(PROVIDED TEXT begins)

Gransnet forums

Education

Covid Guidelines

(14 Posts)
bobbydog24 Thu 07-Jul-22 08:01:01

My grandson has just caught covid for the second time. He had it the first time last year, caught at school and had to isolate until he had a negative test two days on the trot. This time his school have said he can return to school on the fourth day after he tested positive even if he is still positive as long as he feels ok. He isn’t poorly with it but I am amazed that the school are condoning a child returning to school maybe still contagious, spreading it to other children who are taking it home to other siblings and parents and grandparents. It’s no wonder the cases are climbing. Also it’s putting a burden on more parents to have to take time off work to look after their children. One child in his school has had it three times this year and his mum has used most of her annual leave to care for him. Another child testing positive infected his father and he ended up in ICU and is still making a slow recovery. I appreciate we have to learn to live with this virus but surely we don’t have to deliberately let it rip.

(PROVIDED TEXT ends)
(GIVEN RECORDS begins)

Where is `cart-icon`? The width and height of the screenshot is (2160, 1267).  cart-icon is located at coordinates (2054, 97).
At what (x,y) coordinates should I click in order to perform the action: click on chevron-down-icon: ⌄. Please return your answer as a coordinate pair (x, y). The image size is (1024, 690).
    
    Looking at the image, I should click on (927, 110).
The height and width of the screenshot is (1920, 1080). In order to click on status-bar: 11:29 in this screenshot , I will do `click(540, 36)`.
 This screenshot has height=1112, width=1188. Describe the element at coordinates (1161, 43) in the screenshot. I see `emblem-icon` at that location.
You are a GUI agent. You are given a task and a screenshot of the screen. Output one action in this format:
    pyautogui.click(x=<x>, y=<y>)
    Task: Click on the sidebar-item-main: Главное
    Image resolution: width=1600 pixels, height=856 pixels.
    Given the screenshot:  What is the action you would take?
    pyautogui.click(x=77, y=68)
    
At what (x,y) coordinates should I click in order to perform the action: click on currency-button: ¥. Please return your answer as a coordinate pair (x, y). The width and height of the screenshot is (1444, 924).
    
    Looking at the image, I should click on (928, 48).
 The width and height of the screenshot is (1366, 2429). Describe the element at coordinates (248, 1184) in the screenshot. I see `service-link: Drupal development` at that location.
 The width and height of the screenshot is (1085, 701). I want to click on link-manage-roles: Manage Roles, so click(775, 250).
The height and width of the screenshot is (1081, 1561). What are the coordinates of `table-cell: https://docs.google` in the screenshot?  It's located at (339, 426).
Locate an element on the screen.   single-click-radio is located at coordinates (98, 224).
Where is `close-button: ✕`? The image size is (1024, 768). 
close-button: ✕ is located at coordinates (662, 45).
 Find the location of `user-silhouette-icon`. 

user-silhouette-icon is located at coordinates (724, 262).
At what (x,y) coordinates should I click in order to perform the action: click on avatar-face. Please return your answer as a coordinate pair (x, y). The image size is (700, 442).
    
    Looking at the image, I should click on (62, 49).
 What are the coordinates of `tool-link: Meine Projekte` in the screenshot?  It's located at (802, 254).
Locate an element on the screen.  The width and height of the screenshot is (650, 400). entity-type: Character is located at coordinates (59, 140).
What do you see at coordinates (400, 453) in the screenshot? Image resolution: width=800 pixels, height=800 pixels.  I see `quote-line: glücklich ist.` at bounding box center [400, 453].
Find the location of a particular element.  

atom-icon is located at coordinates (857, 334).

(GIVEN RECORDS ends)

* _GOAL OF THE EXERCISE_
Continue the forum post on school Covid guidelines from its final sentence onward.

* _TASK RESULT_
Galaxy Thu 07-Jul-22 08:04:04

They are balancing the risk to children in terms of their mental health, missed education etc, against the fact that children tend not to be as severely affected. But yes those are the guidelines currently.

Chardy Thu 07-Jul-22 08:15:56

Schools were never protected from almost the beginning. Still not an air filter in every classroom. The idea that their mental health will be more affected by schools having pupils in part-time and Zoom learning than the shambles this is currently, is ridiculous. Staff and pupils have been hit so badly, and consequently their families. 800,000 people with Long Covid for over a year include children and teachers. There's a Twitter feed called @LongCovidKids which is heartbreaking.

MerylStreep Thu 07-Jul-22 08:26:49

Chardy
Children suffering mental health issues Re covid is a very serious problem.

www.bmj.com/content/376/bmj.o430

Galaxy Thu 07-Jul-22 08:43:51

Yes I work in a service that provides support to children with a range of needs, we arent imagining it. I wouldnt ignore it minimise the issues of long covid or ventilation which is why I talked about balance. Ignoring the issues that we are seeing across schools is not helpful.

Galaxy Thu 07-Jul-22 08:44:21

Or minimise that should say

ElaineI Thu 07-Jul-22 20:08:16

The advice for everyone in Scotland apart from NHS and social care is not to test. Stay off if you feel ill and back to work when you feel better. Advice is also not to test children at all especially younger children. Don't know if I agree with this. DD1 has had her classroom windows wide open since the start of the pandemic.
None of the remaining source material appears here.